══ PROVIDED RECORDS

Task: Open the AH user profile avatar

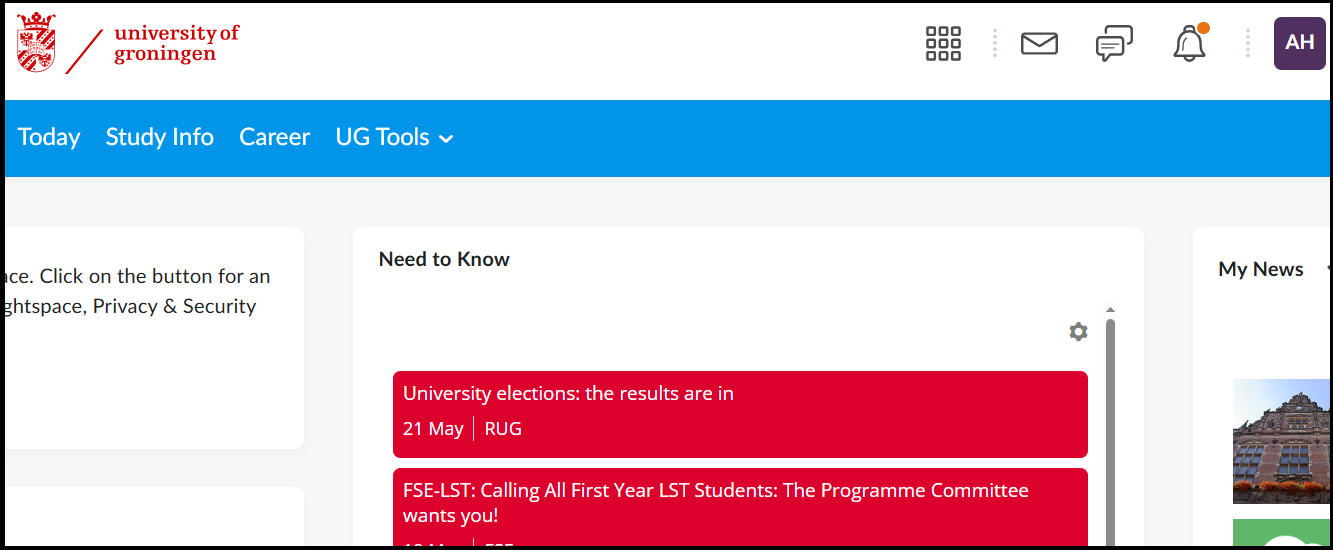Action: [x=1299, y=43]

════
══ PROVIDED RECORDS

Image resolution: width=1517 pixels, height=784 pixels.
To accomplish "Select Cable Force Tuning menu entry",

════
══ PROVIDED RECORDS

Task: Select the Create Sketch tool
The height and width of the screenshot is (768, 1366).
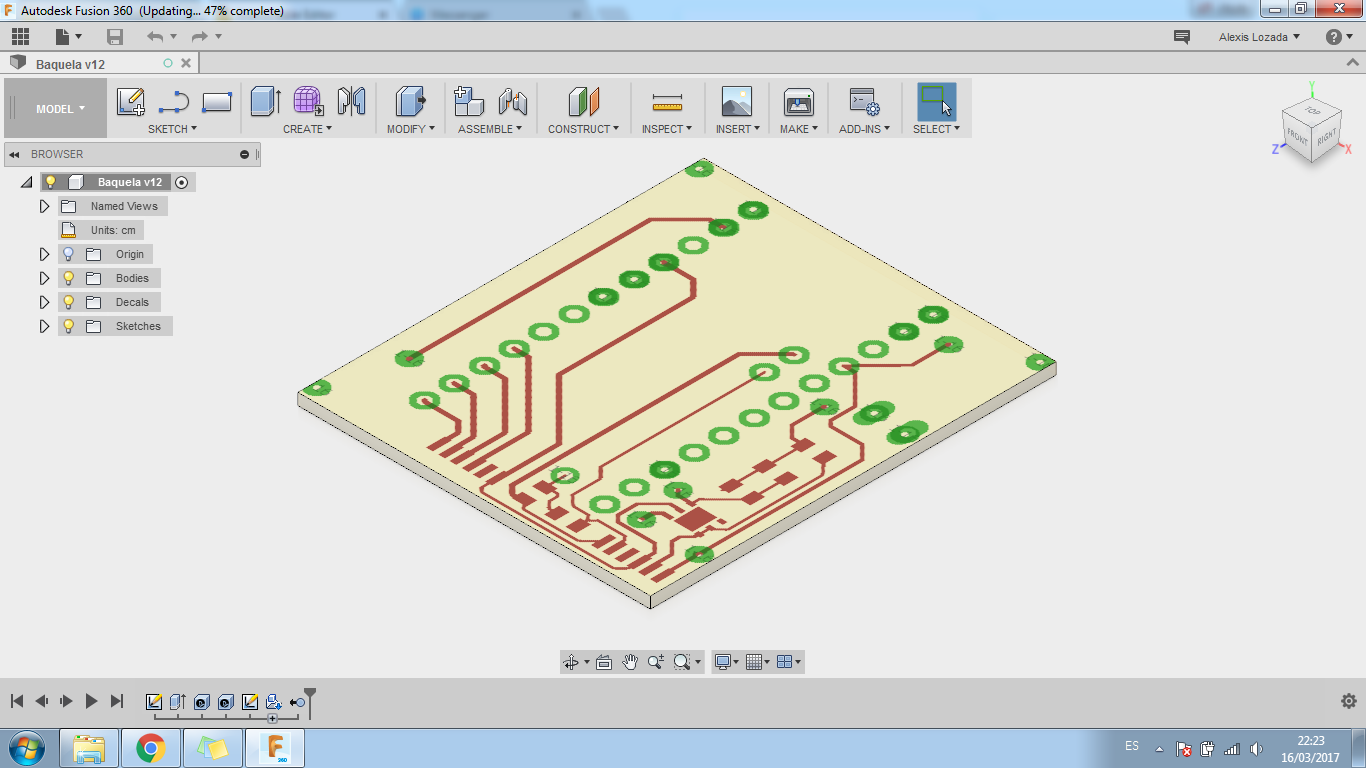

════

[DIRECTIONS]
Copy the records exactly, starting with the line containing "Image resolution: width=1517" and ending with the line containing "Cable Force Tuning", including both of those lines.

[WRITTEN ANSWER]
Image resolution: width=1517 pixels, height=784 pixels.
To accomplish "Select Cable Force Tuning menu entry",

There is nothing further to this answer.